Brief: Count the lines in the records that contain the string "Select", matching case exactly, and give only that number.

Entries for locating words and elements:
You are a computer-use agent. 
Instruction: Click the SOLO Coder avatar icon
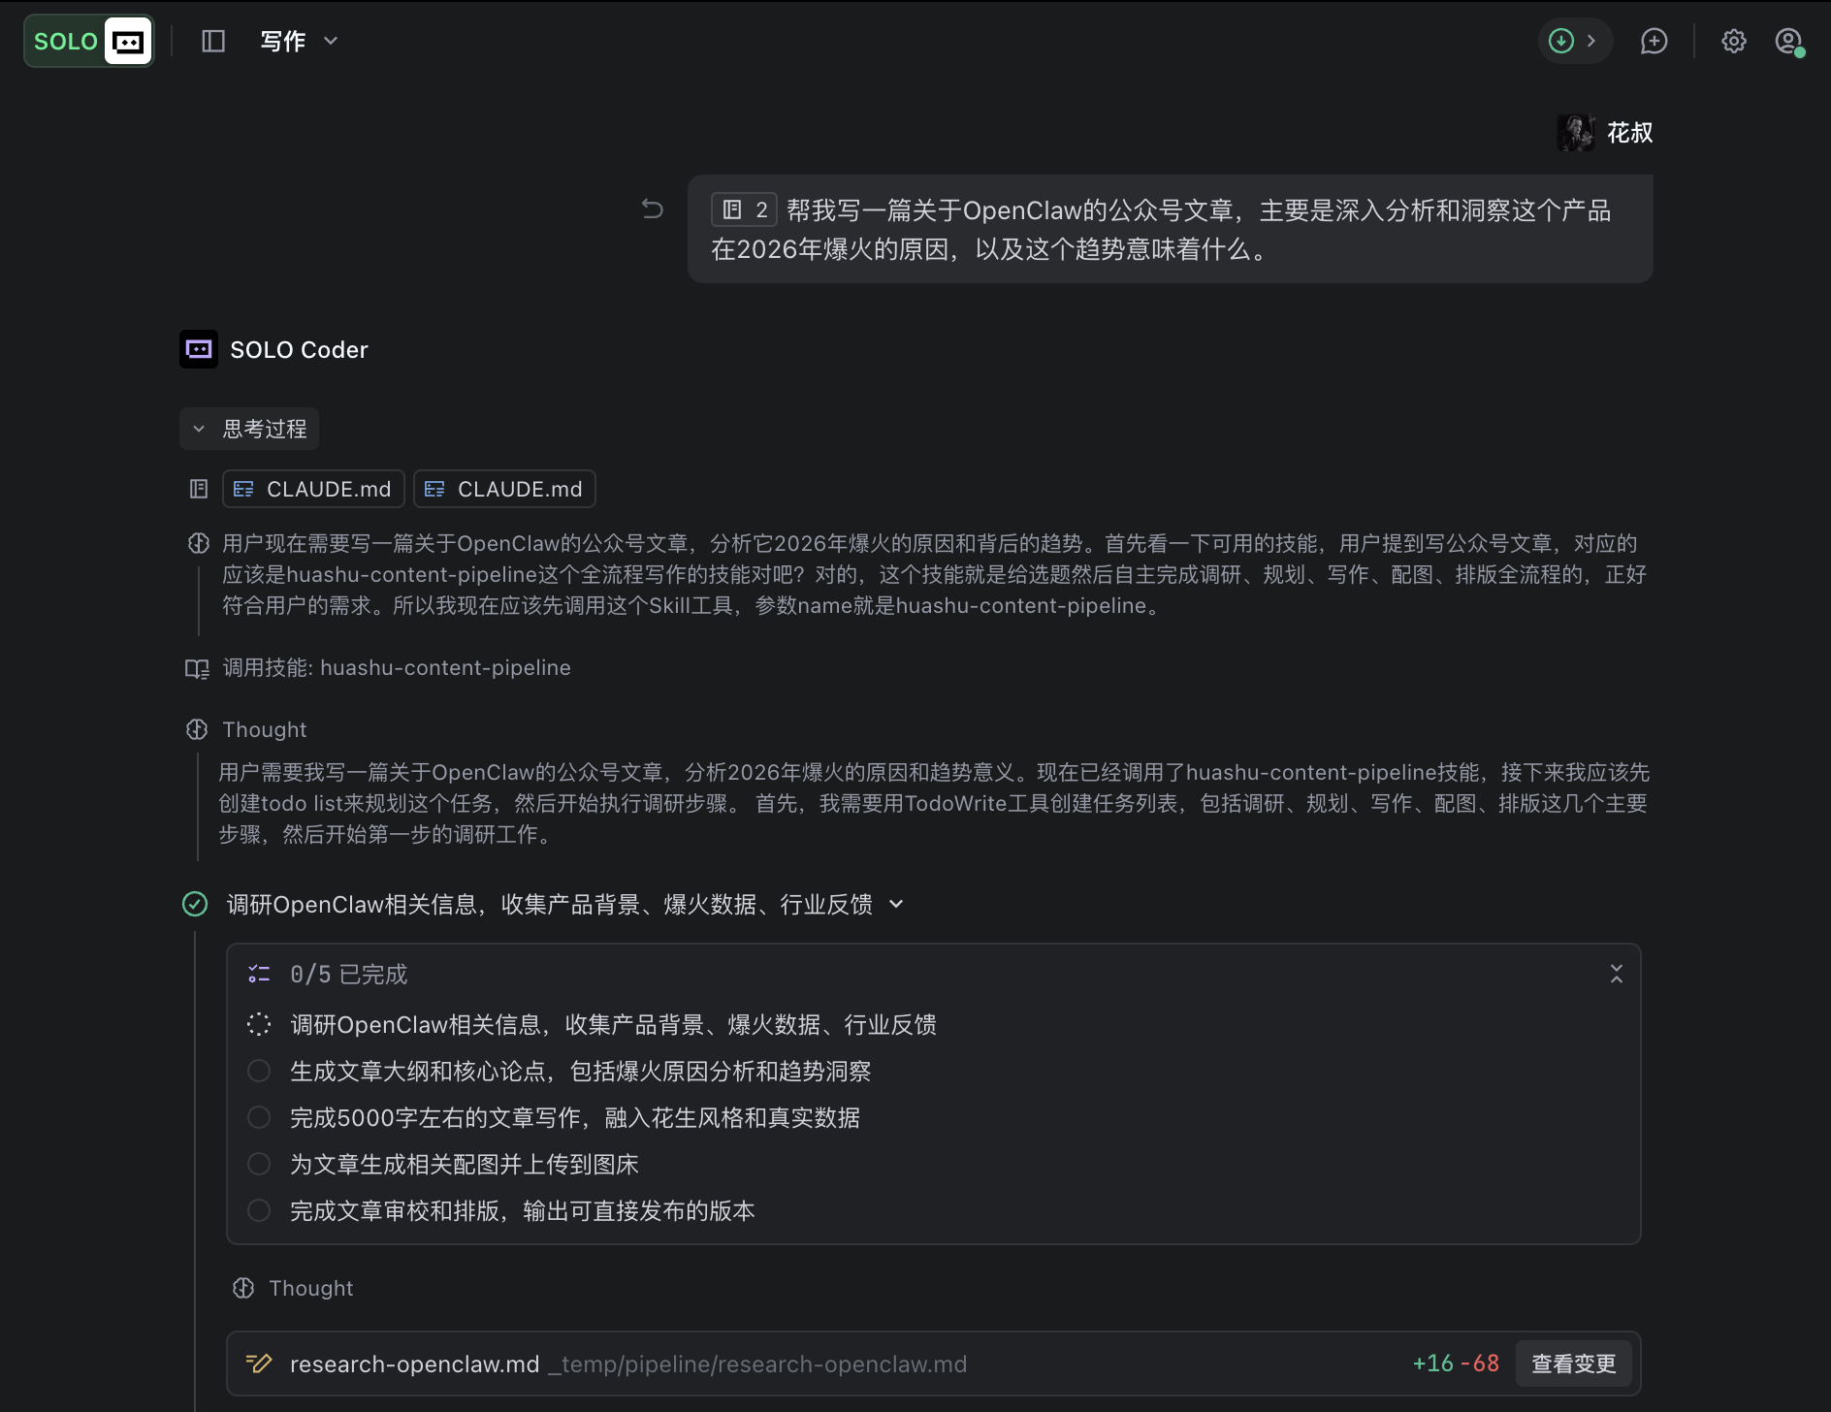[x=198, y=349]
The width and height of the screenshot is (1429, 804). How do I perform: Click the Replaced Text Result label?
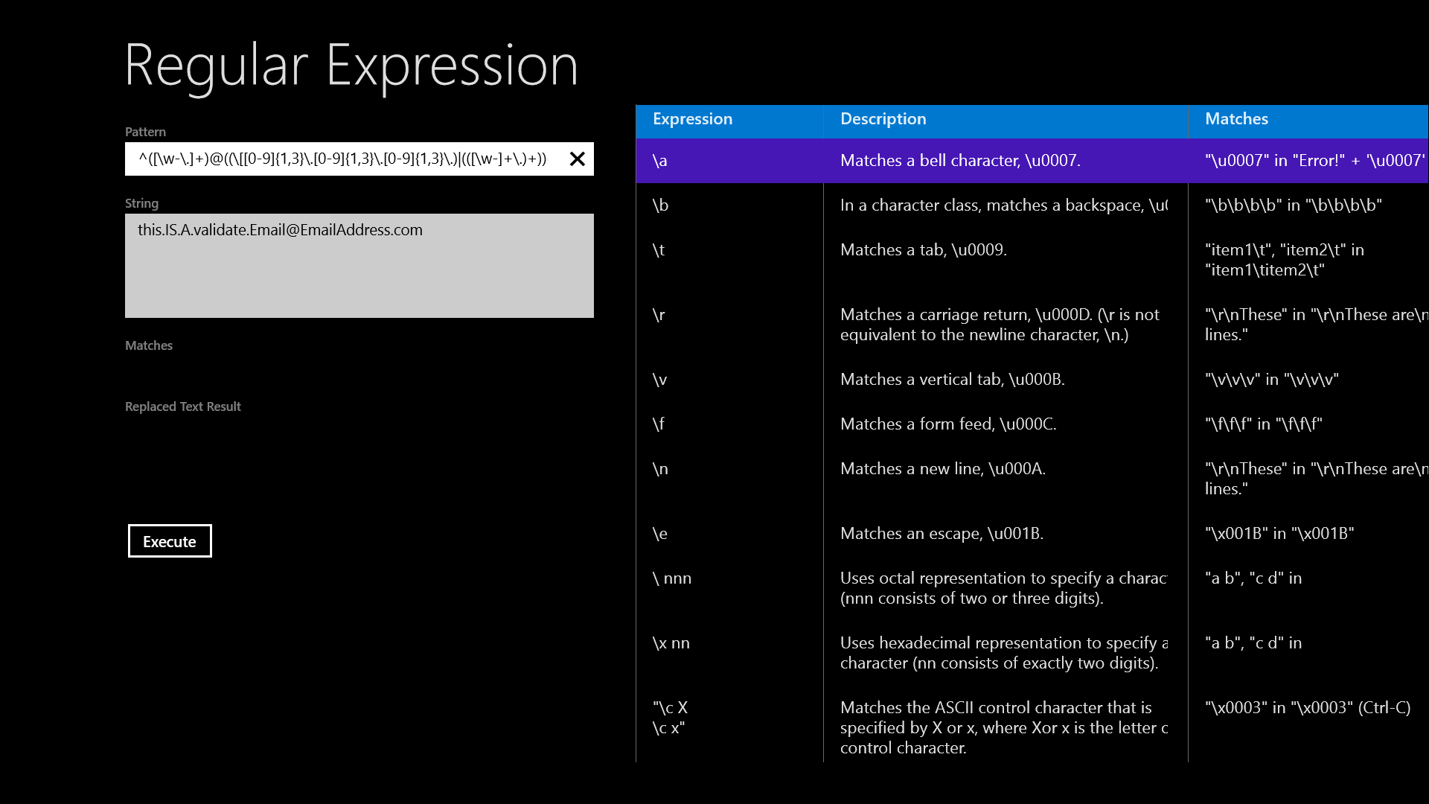tap(183, 406)
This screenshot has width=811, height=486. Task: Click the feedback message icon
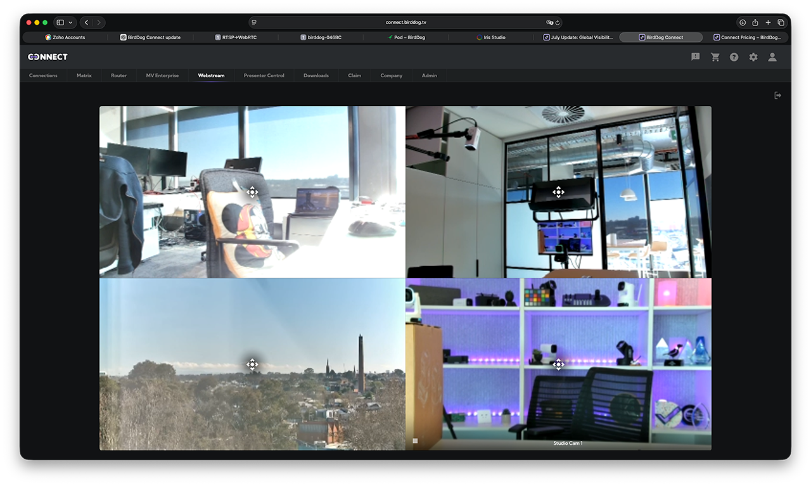696,57
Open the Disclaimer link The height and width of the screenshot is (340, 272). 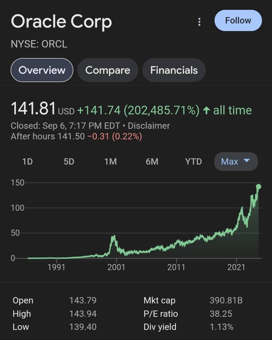pyautogui.click(x=149, y=126)
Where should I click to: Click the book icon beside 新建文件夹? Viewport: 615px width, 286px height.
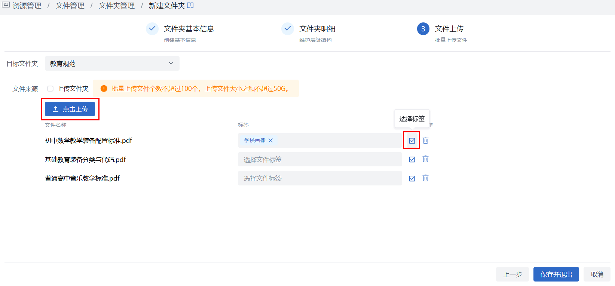(x=190, y=6)

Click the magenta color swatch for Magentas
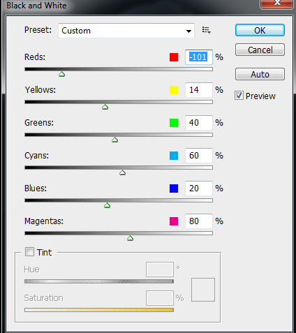[174, 221]
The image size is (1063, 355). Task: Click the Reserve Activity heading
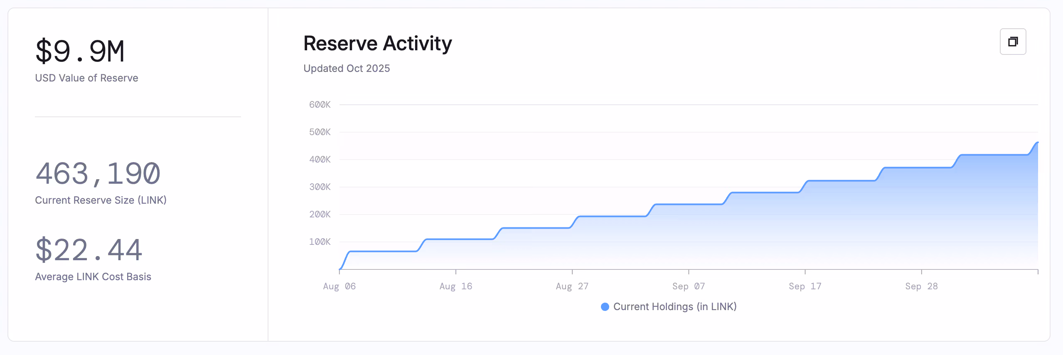click(x=377, y=44)
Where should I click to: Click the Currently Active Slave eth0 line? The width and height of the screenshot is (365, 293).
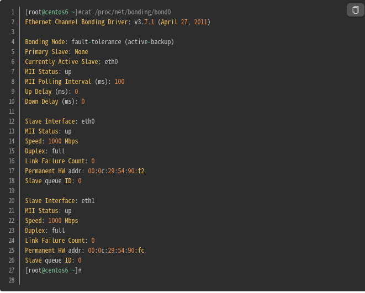pyautogui.click(x=71, y=62)
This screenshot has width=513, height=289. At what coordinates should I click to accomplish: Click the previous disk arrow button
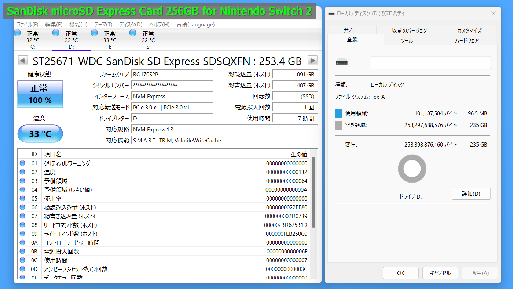(23, 61)
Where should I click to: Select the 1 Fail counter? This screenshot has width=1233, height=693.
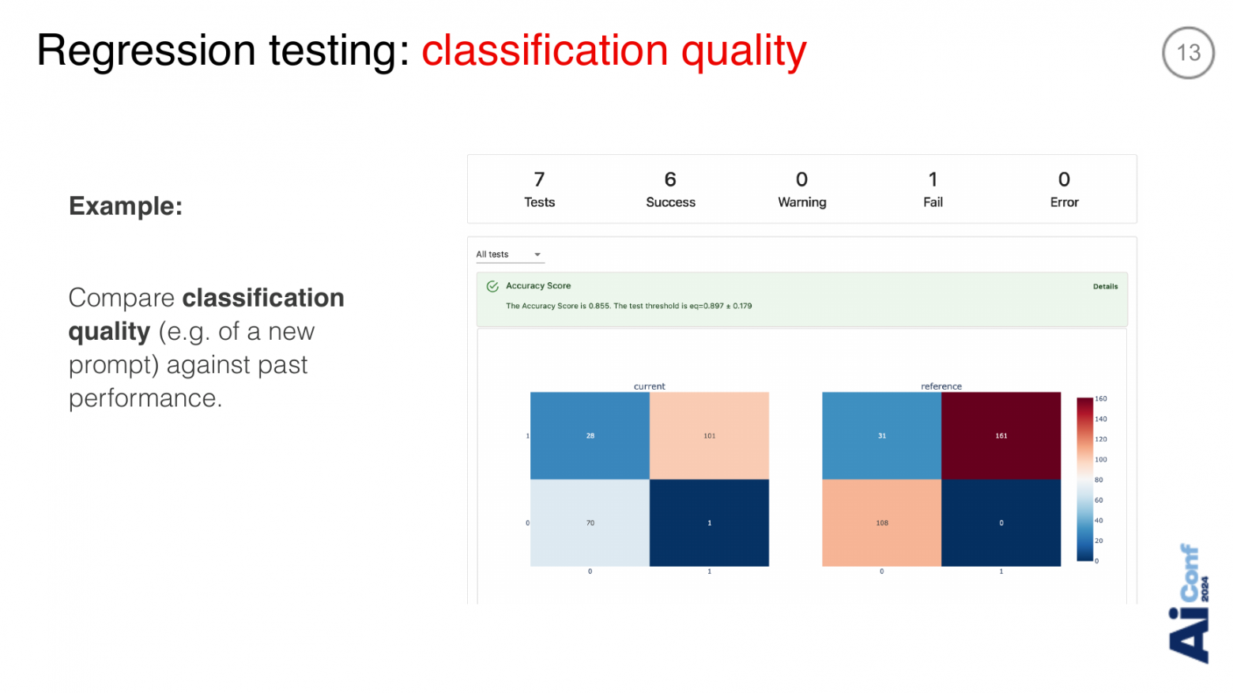pyautogui.click(x=933, y=190)
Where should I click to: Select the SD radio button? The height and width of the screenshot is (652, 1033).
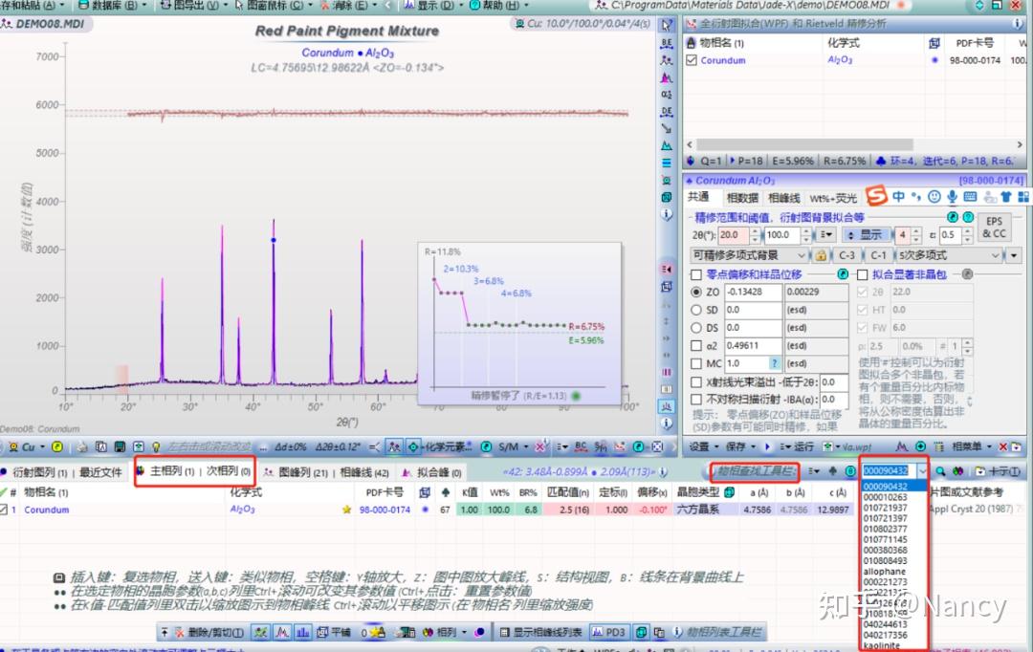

Worked answer: 2